— Task brief —
Stop after the line that contains "Given: Open the 河南 team name link"; until then, restate each line of the entries word for word from the very first.

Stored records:
+---+
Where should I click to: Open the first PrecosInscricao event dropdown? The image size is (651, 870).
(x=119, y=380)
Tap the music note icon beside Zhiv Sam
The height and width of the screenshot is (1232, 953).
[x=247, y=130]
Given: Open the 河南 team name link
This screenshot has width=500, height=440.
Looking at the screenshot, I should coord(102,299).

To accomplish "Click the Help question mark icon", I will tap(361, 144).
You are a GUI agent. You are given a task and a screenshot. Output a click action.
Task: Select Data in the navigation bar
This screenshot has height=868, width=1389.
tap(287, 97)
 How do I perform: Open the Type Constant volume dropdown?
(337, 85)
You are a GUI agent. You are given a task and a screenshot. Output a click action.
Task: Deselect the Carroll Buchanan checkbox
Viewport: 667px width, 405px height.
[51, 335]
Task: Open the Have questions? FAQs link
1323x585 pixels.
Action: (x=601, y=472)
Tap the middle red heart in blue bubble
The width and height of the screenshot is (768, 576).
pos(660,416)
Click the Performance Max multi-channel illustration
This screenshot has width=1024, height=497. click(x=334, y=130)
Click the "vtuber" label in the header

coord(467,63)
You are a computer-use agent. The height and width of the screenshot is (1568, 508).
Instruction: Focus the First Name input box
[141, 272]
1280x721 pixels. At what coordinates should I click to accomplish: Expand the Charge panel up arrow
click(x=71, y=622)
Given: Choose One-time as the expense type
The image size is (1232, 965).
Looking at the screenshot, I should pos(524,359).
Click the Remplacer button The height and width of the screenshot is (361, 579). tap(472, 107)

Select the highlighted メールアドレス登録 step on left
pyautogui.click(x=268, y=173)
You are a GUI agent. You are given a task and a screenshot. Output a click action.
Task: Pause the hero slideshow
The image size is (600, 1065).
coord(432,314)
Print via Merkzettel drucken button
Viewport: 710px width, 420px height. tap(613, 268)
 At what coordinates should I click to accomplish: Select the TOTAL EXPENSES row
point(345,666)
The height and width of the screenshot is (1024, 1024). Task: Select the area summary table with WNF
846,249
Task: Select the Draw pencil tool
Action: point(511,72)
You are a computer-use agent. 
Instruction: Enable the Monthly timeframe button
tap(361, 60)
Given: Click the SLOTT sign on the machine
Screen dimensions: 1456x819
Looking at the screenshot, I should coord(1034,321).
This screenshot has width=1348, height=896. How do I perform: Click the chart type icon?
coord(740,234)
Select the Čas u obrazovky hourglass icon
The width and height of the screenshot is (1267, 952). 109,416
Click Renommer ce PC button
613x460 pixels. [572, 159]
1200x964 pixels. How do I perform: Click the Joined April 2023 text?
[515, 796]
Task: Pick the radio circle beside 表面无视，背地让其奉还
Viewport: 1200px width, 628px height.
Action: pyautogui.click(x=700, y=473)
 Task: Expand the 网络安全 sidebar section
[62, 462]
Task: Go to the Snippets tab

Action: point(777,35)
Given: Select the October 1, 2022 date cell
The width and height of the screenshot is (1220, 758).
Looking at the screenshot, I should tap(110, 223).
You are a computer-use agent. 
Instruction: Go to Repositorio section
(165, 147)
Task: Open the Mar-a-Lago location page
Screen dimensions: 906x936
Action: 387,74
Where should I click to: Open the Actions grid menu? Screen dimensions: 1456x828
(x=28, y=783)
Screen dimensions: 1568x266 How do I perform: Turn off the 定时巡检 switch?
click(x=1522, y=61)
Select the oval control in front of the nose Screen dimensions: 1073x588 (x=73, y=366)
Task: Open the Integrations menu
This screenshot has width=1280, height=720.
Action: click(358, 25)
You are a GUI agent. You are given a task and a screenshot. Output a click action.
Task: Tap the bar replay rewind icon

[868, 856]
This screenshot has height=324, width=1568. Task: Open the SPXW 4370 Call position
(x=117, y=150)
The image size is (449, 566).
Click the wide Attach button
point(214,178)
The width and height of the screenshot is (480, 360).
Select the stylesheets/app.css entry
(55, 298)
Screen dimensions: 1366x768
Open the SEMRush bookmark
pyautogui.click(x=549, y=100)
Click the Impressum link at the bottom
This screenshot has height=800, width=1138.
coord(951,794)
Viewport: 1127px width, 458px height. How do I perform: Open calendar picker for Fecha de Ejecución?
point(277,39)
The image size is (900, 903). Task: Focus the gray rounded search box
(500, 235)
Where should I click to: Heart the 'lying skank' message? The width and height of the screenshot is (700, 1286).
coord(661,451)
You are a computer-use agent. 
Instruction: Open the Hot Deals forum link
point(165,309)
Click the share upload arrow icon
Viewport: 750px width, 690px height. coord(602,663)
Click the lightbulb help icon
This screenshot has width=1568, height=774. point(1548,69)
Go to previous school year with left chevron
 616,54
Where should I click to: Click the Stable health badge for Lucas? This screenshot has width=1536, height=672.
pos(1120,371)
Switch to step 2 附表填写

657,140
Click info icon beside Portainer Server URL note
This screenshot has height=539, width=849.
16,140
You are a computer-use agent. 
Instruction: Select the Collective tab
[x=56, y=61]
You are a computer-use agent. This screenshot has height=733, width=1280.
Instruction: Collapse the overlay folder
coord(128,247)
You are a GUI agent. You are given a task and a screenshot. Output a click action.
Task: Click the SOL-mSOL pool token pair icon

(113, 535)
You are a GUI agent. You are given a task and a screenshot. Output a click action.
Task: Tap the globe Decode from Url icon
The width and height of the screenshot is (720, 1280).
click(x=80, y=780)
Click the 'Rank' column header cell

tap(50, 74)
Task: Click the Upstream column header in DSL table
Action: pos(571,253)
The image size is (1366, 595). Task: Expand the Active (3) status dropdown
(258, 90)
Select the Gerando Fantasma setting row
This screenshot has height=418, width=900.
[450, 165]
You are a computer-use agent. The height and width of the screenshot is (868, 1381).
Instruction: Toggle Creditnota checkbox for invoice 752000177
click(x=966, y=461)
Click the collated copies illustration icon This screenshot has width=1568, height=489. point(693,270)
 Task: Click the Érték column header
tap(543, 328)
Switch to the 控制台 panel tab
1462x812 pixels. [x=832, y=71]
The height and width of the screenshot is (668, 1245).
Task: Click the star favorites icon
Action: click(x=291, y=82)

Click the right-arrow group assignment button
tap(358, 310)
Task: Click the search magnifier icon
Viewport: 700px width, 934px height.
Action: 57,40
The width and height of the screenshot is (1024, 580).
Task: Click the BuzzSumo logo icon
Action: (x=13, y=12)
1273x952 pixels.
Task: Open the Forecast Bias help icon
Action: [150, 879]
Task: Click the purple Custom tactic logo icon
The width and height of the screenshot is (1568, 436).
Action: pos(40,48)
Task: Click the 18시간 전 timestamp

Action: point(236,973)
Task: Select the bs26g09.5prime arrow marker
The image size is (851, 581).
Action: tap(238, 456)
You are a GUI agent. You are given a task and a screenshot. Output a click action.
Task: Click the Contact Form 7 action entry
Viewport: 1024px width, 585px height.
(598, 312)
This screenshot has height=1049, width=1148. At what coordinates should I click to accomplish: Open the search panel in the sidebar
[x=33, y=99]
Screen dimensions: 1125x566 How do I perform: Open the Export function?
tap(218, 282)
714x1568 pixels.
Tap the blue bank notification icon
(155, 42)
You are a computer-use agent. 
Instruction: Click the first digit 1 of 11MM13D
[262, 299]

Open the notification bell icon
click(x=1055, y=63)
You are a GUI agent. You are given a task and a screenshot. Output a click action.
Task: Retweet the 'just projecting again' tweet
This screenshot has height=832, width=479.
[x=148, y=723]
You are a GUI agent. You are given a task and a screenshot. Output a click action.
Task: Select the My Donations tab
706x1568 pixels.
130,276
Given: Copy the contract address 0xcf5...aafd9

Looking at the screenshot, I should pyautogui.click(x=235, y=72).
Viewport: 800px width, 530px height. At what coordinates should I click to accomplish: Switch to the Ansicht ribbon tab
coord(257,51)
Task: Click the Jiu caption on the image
+---+
— Your solution —
Where should I click to: Open the first PrecosInscricao event dropdown? The image size is (651, 870).
(x=119, y=380)
Tap the music note icon beside Zhiv Sam
The height and width of the screenshot is (1232, 953).
[x=247, y=130]
Given: Open the 河南 team name link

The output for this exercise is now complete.